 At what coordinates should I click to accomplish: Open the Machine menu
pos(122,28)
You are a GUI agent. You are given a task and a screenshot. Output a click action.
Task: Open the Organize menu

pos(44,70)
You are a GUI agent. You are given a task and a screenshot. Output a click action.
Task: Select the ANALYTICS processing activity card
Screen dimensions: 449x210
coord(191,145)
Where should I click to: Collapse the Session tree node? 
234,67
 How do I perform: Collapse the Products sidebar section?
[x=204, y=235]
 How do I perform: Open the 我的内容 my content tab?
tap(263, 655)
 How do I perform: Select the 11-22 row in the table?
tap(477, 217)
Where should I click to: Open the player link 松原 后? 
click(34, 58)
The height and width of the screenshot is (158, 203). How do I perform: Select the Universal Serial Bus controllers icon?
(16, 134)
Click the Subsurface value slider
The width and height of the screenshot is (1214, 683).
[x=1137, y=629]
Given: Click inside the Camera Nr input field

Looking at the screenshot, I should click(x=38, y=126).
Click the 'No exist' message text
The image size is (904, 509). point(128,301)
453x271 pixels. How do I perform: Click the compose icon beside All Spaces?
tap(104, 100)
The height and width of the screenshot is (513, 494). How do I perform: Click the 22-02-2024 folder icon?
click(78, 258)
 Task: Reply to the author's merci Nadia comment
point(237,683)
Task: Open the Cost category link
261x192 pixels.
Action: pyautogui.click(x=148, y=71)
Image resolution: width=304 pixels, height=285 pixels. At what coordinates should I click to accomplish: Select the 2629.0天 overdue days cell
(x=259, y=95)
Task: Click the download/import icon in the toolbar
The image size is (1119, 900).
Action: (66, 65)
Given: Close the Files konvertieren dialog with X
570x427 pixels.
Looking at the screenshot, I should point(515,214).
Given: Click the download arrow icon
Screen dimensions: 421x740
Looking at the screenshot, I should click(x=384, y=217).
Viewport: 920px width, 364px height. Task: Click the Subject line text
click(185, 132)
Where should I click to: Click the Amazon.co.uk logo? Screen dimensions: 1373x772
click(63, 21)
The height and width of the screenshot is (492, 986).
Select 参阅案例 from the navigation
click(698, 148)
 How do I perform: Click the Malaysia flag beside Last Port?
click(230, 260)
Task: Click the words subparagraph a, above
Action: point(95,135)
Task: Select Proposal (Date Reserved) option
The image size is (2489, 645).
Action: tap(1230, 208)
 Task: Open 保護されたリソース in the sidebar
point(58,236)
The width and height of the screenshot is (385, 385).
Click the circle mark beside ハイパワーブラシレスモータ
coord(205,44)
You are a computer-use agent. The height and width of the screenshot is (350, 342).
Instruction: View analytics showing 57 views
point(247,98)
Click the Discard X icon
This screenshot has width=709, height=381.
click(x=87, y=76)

..............................

- **Your instructions**:
Starting with the line that contains "Task: Click the download/import" and going on through the line that contains "Action: point(95,135)", reproduce those lines of the listing above as a numbered list, omitting any blank lines.

- **Result of the task**:
1. Task: Click the download/import icon in the toolbar
2. The image size is (1119, 900).
3. Action: (66, 65)
4. Given: Close the Files konvertieren dialog with X
5. 570x427 pixels.
6. Looking at the screenshot, I should point(515,214).
7. Given: Click the download arrow icon
8. Screen dimensions: 421x740
9. Looking at the screenshot, I should click(x=384, y=217).
10. Viewport: 920px width, 364px height. Task: Click the Subject line text
11. click(185, 132)
12. Where should I click to: Click the Amazon.co.uk logo? Screen dimensions: 1373x772
13. click(63, 21)
14. The height and width of the screenshot is (492, 986).
15. Select 参阅案例 from the navigation
16. click(698, 148)
17.  How do I perform: Click the Malaysia flag beside Last Port?
18. click(230, 260)
19. Task: Click the words subparagraph a, above
20. Action: point(95,135)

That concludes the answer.